We come now to the special subject of the work, "the six days of creation, or a Scriptural cosmology." We will first give briefly the general course of doctrine in the volume.

The six days are six periods, "indefinite, vast;" still, he says, not so long as "very flippantly and very ignorantly" asserted by geologists.

Creation, in the very beginning of beginnings, was a creation out of nothing. But Moses probably did not mean a real bona fide beginning either in the first or second verse of Genesis. The words of our author are (p. 45): "whatever may be believed, in respect to this first origination of matter, whether of the earth or of all worlds, there is good reason for doubting whether it is actually meant to be set forth either in the beginning or in any other part of this account." He says of the primal or originating force, in, or constituting, nature, that it is not "the divine power continually energizing in space;" but that "it is a real entity distinct from God, which God has originated, and to which he has given an immanent existence of its own in space and time." This is "the great ultimate fact of facts in the physical world." (p. 47).

The formless and void earth was probably a "huge nebulosity," as just now cited. But "how it came in such a condition, no one can say; whether it was the result of a progress or a deterioration, we have no means of knowing, either from reason or revelation." The creation of Genesis, was no creation, even ab initio, but rather a fashioning in or upon matter previously existing, "a separating, a dividing, a clearing up, a bringing into order, an arranging of outward relations." The original matter may have had only "the dead force of cohesion;" but at "the beginning" to which Moses refers, there was added "an inward power, a separating, arranging, selecting, organic power," and this was "the beginning of life, although, as yet, exhibited only in the chemical aspect, rather than the higher modes in which it afterwards energized” (p. 65).

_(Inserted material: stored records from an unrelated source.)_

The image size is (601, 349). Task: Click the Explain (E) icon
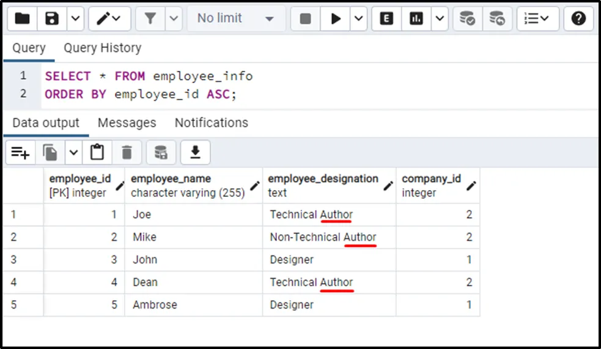click(386, 19)
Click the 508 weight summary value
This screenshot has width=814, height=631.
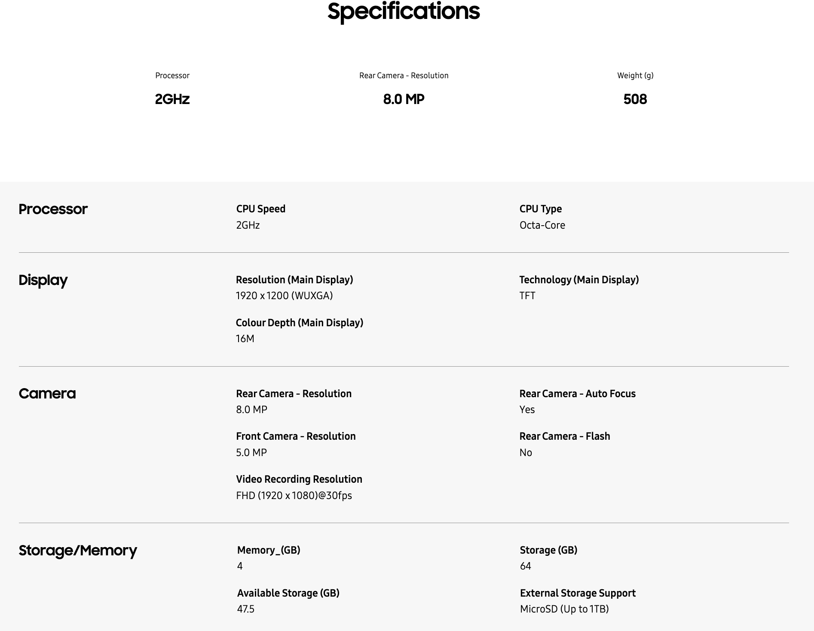(635, 99)
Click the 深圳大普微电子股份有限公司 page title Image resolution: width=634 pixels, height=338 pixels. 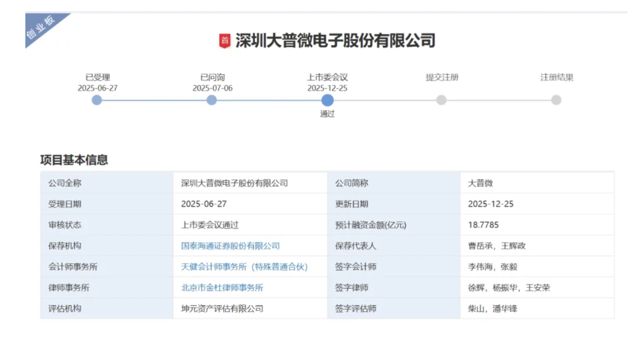coord(335,41)
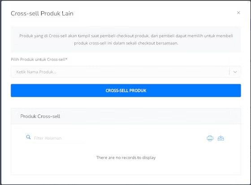Image resolution: width=251 pixels, height=185 pixels.
Task: Click the Pilih Produk untuk Cross-sell label
Action: click(38, 60)
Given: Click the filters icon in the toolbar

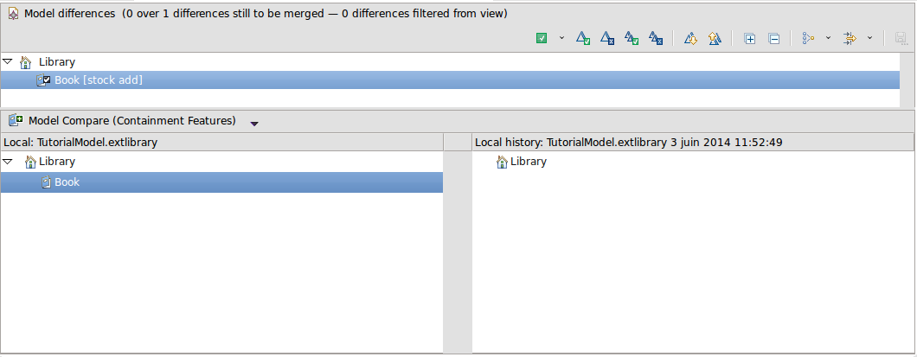Looking at the screenshot, I should coord(850,38).
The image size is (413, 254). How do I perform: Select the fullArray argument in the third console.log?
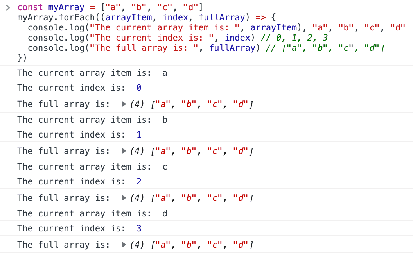click(x=232, y=48)
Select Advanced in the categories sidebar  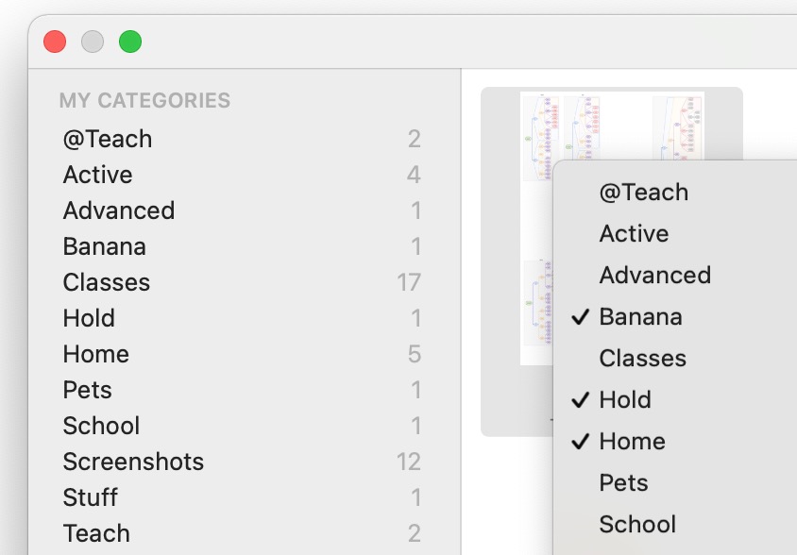point(119,210)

The first effect of the new life was the elimination of light" (p. 65). And as light succeeded to darkness, a finished work to time when the work was not begun, so by a natural figure, morning succeeded to evening, or light to night, "boker" to "ereb." Thus the first day passed.

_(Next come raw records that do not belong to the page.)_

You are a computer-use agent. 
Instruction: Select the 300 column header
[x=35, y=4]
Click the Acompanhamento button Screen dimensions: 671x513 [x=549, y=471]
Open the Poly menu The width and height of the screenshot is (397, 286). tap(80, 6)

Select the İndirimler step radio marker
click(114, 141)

Creation thus begun, was throughout, a growth, a generation, as Genesis, in Greek signifies. Accordingly (p. 114), "there are the days or periods of quickening, and then, supervening on them, a season or seasons of repose, in which physical law, the physical law both of the material and the sentient nature, carries on the processes thus begun, or thus renewed. As the fœtus grows in this hidden world, which the Psalmist compares to the lowest parts of the earth, there is doubtless a most important part performed by nature." The author, seeing himself on the verge of an abyss then adds: "yet if we would avoid the grossest materialism, we must conclude that there are some things, even in this seemingly natural process, which nature never could have done, -something to which all her chemistry and all her laws of physical life, could never have given the beginning of exist ence."

The second day was the "evolving from the yet semichaotic world, that we now call the atmosphere" (p. 104); "the origination and completion of that apparatus of physical law, or that physical state of things, be it scientifically whatever it may- for we do not yet know in all respects what it is by which were produced the combined appearances of the clouds, the blue heavens, together with other outward revealing phenomena connected with, and representative of, such interior causality." The author in this connection afterwards apologizes for his indefiniteness by a fling at unfortunate science, observing (p. 105), that "the more scientific our statements, the more abstract and conceptionless are they, etc."

On the third day, dry land appears coming up out of the waters through natural causes. The consideration of the creation of vegetation is passed over to the fifth day.

On the fourth day, the sun, moon and stars, long before created, became visible to the earth, or "made their APPEARANCE in the firmament." The sun was perhaps now first brought into the same planetary system with the earth; or else a veil was removed; or it then first became luminous; or the matter of the sun did not before exist; or in some way, the sun became visible.